| TASK DETAILS |
Only the stretch of the listing below that runs from the line with "Task: Click the City row label" through the line with "Click the Nano" is to be printed, exactly and with both ends.

| MATERIAL SUPPLIED |
[Start of section]

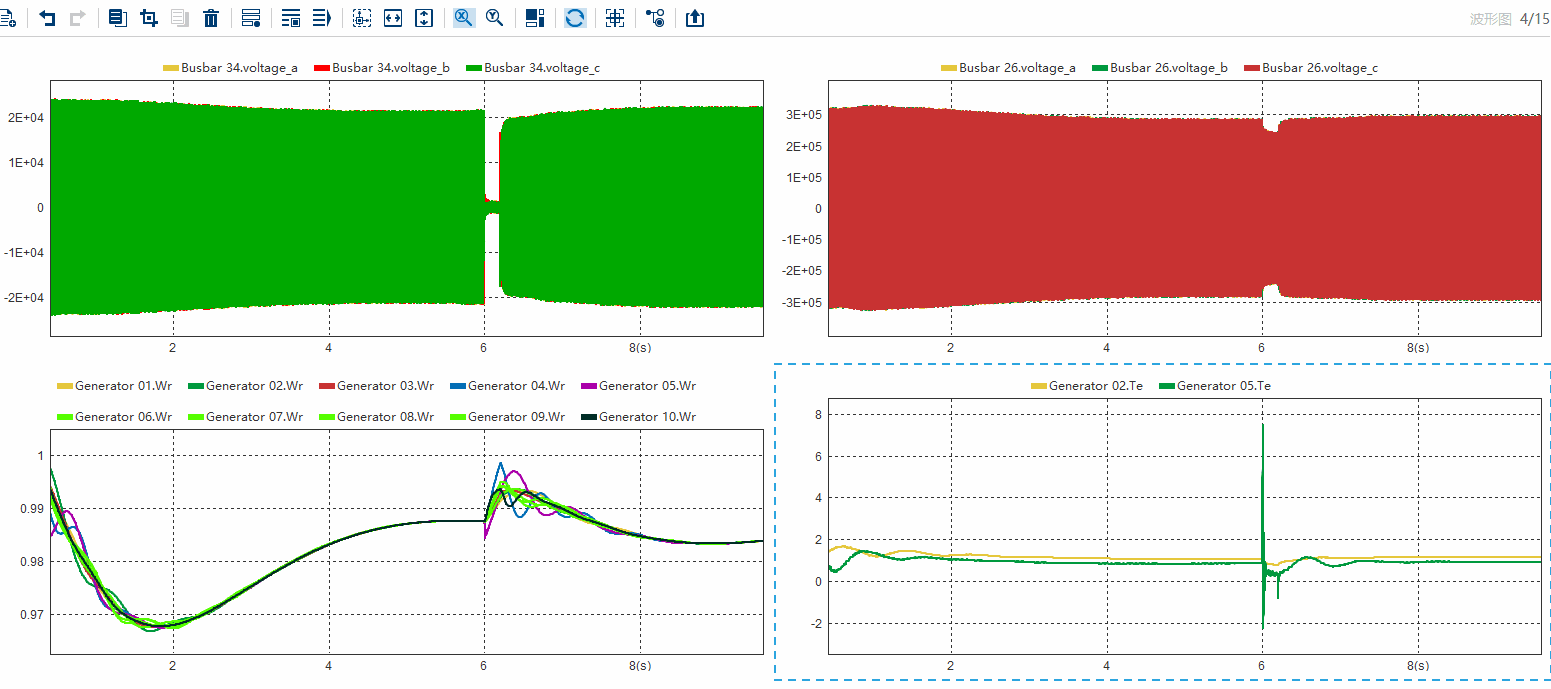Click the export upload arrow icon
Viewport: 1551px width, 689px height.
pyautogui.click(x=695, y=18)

[End of section]
[Start of section]

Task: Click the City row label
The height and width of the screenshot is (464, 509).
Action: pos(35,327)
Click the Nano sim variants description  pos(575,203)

[End of section]

| OUTPUT BELOW |
Task: Click the City row label
The height and width of the screenshot is (464, 509).
Action: pos(35,327)
Click the Nano sim variants description  pos(575,203)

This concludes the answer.